Bab 14 MONDAY A BUSY DAY

215 5 9
                                    

Pagi yang cerah, semoga hari Senin yang identik dengan hari membosankan bahkan dikatakan sebagai "The Lazy Day" tidak mempengaruhi diriku untuk tidak semangat. Beruntungnya hari ini aku tidak bangun kesiangan, jadi aku bisa sedikit santai dan tidak tergesa-gesa untuk mempersiapkan diriku berangkat ke kantor. Hari ini lumayan padat karena pagi-pagi aku harus mengadakan meeting dengan seluruh staff, dilanjutkan dengan mengecek peralatan di ruang produksi barangkali ada yang harus diperbaiki, ataupun harus di ganti, karena aku harus bekerja lebih keras daripada yang lainnya, demi kemajuan Dirgantara Advertising, itu yang terus bersuara dibenakku. "Bekerja lebih keras El"

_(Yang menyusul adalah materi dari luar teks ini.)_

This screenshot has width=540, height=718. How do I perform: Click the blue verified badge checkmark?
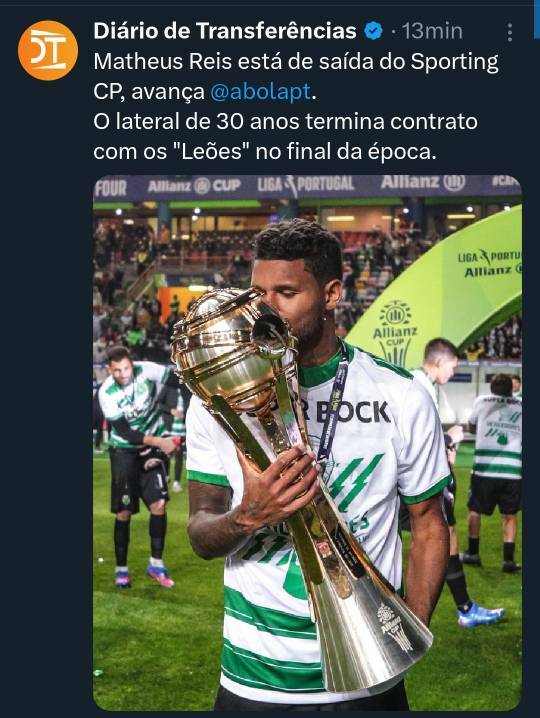coord(373,31)
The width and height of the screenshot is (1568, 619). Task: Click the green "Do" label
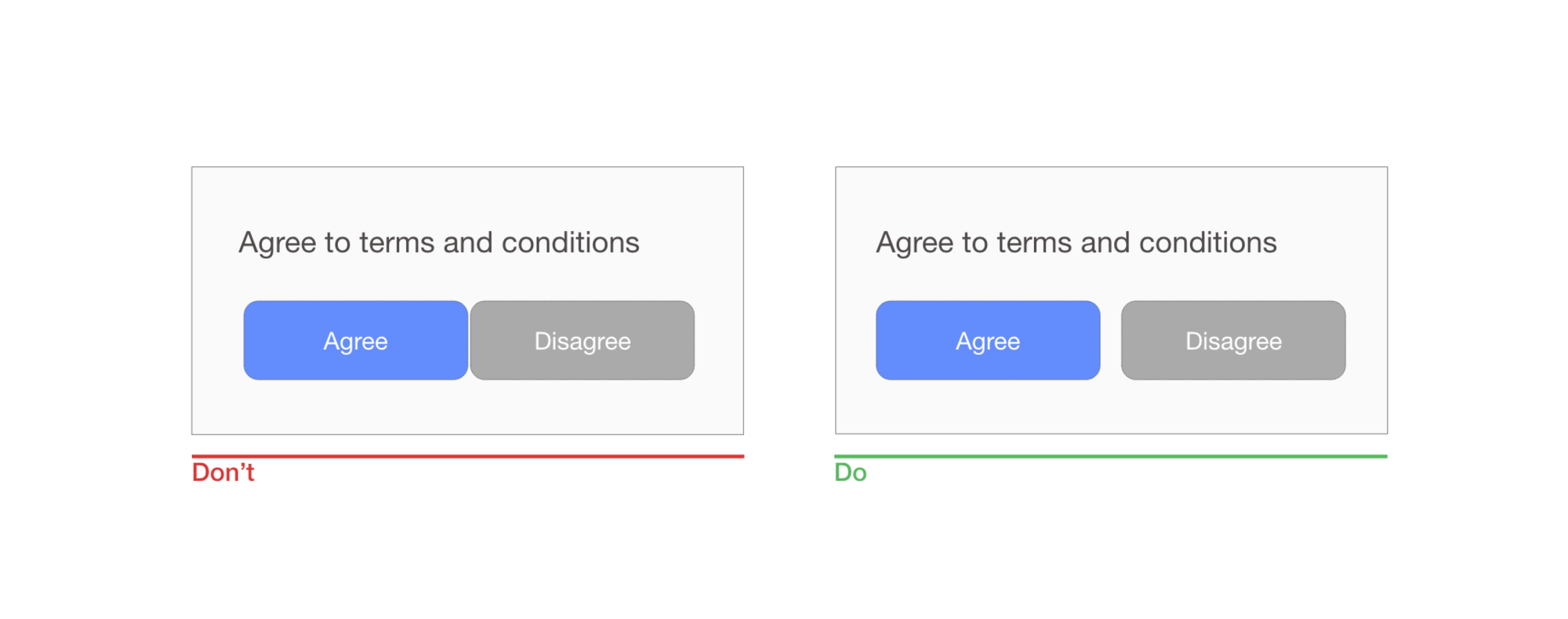(x=851, y=472)
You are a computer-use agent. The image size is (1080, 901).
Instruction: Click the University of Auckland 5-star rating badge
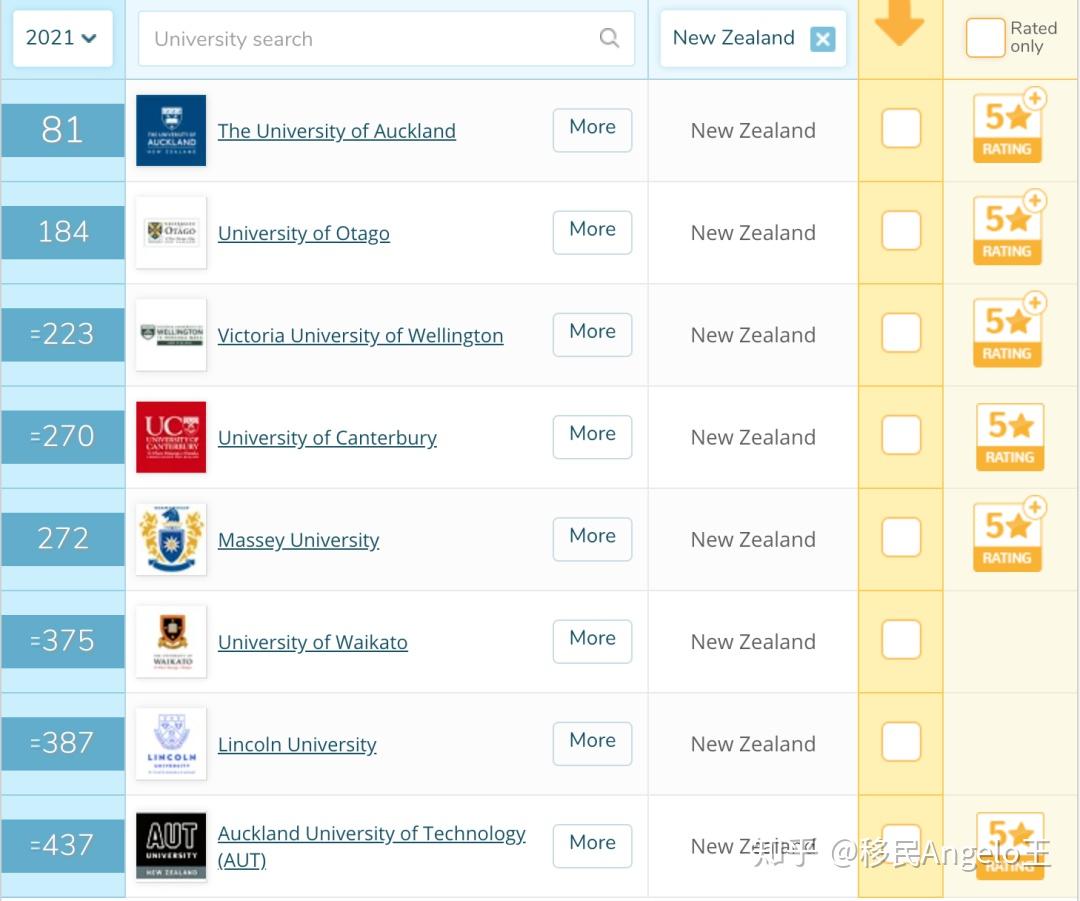coord(1008,127)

"Pagi nak..." Sapa papa di meja makan. Mendengar suara papa Dirga yang berwibawa dan tergolong lembut untuk ukuran suara lelaki, cukup menambah semangat di pagi ini. Mama Nenci memilih hanya tersenyum. "Pagi pa, ma..." Jawabku sembari mengambil tempat duduk seperti biasa, membuka piring dan mengambil roti gandum yang terletak di meja. Perutku sedikit kenyang efek kemarin malam. Hanya menambahkannya sedikit salad, daging asap dan mayonese, cukup untuk mengganjal perutku sampai nanti siang. "Makan yang banyak El.." Saran mama yang melirikku karena hanya mengambil sehelai roti gandum, bukan nasi seperti biasanya. "Masih sedikit kenyang sisa semalam ma.." Jawabku. Selesai makan aku menyeruput smoothies dan bersiap berangkat. Berpamitan ke mereka dan segera menuju ke garasi mobil. Seperti biasanya hari Senin selalu dihiasi dengan macet yang lebih parah dari hari biasanya dan membuat mood gampang down. Jalanan kota padat merayap penuh kendaraan, semua orang berebut untuk saling mendahului, bunyi klakson memekakkan telinga sudah menjadi hal yang biasa, suara mesin mobil bersautan juga semakin menambah kebisingan. Di situasi seperti ini, aku hanya bisa termenung, marah? percuma. Mau tidak mau harus menikmati, walaupun rasanya benar-benar buang-buang waktu. Entah apa yang akan terjadi pada kota metropolitan ini 5-10 tahun mendatang, ketika jumlah penduduk bertambah, kendaraan pasti bertambah, otomatis kebutuhan akan tempat tinggal meningkat, lahan semakin sempit. Udara dan air bersih tentu bisa jadi ikut menipis. Sedikit orang yang memikirkan hal itu, sebagian cuek-cuek saja dan bersikap apatis. Ahh sudahlah kenapa jadi kemana-mana ya pikiran? Mendadak aku teringat Pak Arlan, ingin rasanya menemui beliau, karena aku merasa pembicaraan di telepon kurang efektif. Tapi jika aku menjadwalkan bertemu dia hari ini sepertinya tidak sempat, karena jadwal sudah padat. Mungkin besok aku harus tanya perkembangannya, rasanya janggal kalau tidak ada kabar sama sekali. Hampir 1 jam akhirnya sampai juga di kantor. Aku segera menuju lift dari parkiran menuju lantai 5. "Vir 30 menit lagi kita meeting yaa.. Tolong kamu sampaikan ke para staff yang lain.." Ujarku setelah sampai di lantai 5 dan bergegas ke ruangannya Vira yang sedang berselfie ria. "Vira-vira masih pagi juga" Batinku bergeleng sendiri.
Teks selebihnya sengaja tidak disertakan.